Noch deutlich schärfere Töne kamen vom Koalitionspartner CSU. Deren Generalsekretär Alexander Dobrindt sagte der Bild am Sonntag mit Blick auf Barrosos Vorstoß: "Dieses permanente Gequatsche gefährdet mehr unsere Rettungsmaßnahmen als es nutzt." Es sei "kontraproduktiv und beruhigt die Märkte nicht".

Dobrindt forderte, dass nun "endlich deutlich mehr Disziplin" an der EU-Spitze in Brüssel walten müsse. Zugleich warnte der CSU-Politiker vor einer Machtausweitung Brüssels: "Wir müssen aufpassen, dass wir nicht eines Morgens in einer anderen EU aufwachen", sagte er. "Es darf nicht sein, dass still und leise die Rettungsmechanismen missbraucht werden für weitere Machtverschiebungen nach Brüssel."

Unter dem Eindruck des dramatischen Kursrutsches an den Börsen forcieren die Euro-Länder unterdessen den Kampf gegen die Euro-Schuldenkrise.
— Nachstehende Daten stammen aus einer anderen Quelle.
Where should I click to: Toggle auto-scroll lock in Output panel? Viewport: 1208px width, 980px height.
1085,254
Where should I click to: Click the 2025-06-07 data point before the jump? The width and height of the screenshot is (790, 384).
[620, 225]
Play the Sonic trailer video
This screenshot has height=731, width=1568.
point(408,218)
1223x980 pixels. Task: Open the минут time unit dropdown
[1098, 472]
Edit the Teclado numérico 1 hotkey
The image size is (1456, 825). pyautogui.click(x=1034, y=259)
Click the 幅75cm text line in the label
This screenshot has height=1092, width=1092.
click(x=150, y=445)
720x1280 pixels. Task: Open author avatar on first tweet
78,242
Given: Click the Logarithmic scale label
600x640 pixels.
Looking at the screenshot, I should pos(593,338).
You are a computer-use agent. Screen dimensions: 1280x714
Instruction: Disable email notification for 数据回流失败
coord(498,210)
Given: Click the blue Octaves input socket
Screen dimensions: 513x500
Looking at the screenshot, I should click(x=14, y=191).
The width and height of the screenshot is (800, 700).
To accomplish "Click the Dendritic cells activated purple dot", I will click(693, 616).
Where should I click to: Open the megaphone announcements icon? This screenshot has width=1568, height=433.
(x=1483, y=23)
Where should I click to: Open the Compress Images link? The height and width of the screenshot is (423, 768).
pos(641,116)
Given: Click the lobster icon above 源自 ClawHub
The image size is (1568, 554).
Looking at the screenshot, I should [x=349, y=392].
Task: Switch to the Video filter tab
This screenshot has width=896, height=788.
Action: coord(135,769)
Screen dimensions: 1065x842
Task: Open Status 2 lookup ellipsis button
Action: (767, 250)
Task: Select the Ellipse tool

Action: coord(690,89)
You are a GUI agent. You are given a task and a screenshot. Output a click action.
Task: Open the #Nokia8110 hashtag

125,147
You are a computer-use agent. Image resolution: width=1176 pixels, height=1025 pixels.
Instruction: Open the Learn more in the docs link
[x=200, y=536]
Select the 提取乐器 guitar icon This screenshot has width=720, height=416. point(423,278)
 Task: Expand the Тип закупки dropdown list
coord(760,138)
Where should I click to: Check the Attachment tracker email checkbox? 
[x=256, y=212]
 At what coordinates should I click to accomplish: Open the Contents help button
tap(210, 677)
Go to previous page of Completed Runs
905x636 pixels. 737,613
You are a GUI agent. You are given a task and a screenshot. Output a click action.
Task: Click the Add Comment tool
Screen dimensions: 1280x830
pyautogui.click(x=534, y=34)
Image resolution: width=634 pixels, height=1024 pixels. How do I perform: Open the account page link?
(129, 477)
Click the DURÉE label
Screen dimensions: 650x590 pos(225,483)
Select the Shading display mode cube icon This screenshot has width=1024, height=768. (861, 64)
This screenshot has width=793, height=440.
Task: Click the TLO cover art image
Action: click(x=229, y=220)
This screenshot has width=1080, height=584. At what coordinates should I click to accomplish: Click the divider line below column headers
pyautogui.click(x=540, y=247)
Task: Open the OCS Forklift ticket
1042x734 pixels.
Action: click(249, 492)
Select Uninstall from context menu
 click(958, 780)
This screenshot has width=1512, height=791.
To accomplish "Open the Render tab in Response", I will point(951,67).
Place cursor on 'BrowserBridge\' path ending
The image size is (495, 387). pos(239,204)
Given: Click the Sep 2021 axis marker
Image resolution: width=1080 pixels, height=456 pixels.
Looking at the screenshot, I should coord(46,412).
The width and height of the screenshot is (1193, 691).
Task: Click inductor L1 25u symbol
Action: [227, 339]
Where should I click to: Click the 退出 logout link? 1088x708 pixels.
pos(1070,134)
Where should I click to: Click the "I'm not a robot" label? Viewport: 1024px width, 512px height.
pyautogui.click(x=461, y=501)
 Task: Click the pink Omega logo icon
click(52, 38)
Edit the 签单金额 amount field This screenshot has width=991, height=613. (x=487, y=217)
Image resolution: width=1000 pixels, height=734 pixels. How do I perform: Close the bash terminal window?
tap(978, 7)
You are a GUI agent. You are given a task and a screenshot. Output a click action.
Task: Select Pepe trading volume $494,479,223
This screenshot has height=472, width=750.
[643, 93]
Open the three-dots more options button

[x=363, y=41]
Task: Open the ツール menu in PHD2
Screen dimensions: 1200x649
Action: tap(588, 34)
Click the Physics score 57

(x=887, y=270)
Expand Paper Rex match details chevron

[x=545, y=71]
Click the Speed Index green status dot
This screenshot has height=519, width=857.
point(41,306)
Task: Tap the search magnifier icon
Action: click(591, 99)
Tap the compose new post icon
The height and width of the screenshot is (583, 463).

Nach Telefonaten unter anderem mit Bundeskanzlerin Angela Merkel und Frankreichs Präsident Nicolas Sarkozy kündigte Italiens Regierungschef Silvio Berlusconi eine schnellere Umsetzung von Reformen an.

Berlusconi kündigte an, es sei sein Ziel, nun 2013 und damit ein Jahr früher als geplant einen ausgeglichenen Haushalt vorzulegen. Von Personen, die mit dem Thema befasst sind, hieß es, das sei eine Bedingung der Europäischen Zentralbank dafür gewesen, auch italienische Staatsanleihen anzukaufen und damit den Druck auf die Renditen zu dämpfen. Italiens Staatsverschuldung lag zuletzt bei rund 120 Prozent.

Die Bundesregierung sprach nach Telefonaten Merkels mit Berlusconi, Sarkozy, dem britischen Premierminister David Cameron und US-Präsident Barack Obama von großer Einigkeit in der Haltung, die Beschlüsse des Euro-Sondergipfels vom 21. Juli zu neuen Griechenland-Hilfen und zu neuen Aufgaben für den Euro-Schutzschirm "schnell" umzusetzen.

Joachim Poß, Vize-Fraktionschef der SPD im Bundestag, kritisierte, die Telefonaktionen von Merkel reichten "weder vorne noch hinten". Allein mit der schnellen Umsetzung der Gipfelbeschlüsse sei es nicht getan. Nötig seien konzertierte Aktionen der G7, der Gruppe von sieben großen Industrieländern, und Europas.

Poß forderte ein gemeinsames Agieren der Notenbanken an den Devisenmärkten, ein umfassendes Wachstums- und Konsolidierungsprogramm inklusive einer Steuer auf Finanztransaktionen sowie die Einführung gemeinsamer europäischer Anleihen - also von Eurobonds, die die Bundesregierung bislang entschieden ablehnt.